══ Data supplied ══

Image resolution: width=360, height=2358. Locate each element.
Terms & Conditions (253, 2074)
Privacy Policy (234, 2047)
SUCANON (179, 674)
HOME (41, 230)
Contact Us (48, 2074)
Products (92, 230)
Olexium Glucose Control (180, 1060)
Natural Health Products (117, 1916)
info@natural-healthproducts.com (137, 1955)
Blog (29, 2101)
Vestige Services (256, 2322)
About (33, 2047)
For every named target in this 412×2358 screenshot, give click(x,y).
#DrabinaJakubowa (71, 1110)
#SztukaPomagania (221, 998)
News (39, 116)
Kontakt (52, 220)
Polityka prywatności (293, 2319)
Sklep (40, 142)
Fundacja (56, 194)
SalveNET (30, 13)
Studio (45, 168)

═══

#### What this task involves
Give an exact transcription of all the material.

#### Written reply
Image resolution: width=360, height=2358. Locate each element.
Terms & Conditions (253, 2074)
Privacy Policy (234, 2047)
SUCANON (179, 674)
HOME (41, 230)
Contact Us (48, 2074)
Products (92, 230)
Olexium Glucose Control (180, 1060)
Natural Health Products (117, 1916)
info@natural-healthproducts.com (137, 1955)
Blog (29, 2101)
Vestige Services (256, 2322)
About (33, 2047)
For every named target in this 412×2358 screenshot, give click(x,y).
#DrabinaJakubowa (71, 1110)
#SztukaPomagania (221, 998)
News (39, 116)
Kontakt (52, 220)
Polityka prywatności (293, 2319)
Sklep (40, 142)
Fundacja (56, 194)
SalveNET (30, 13)
Studio (45, 168)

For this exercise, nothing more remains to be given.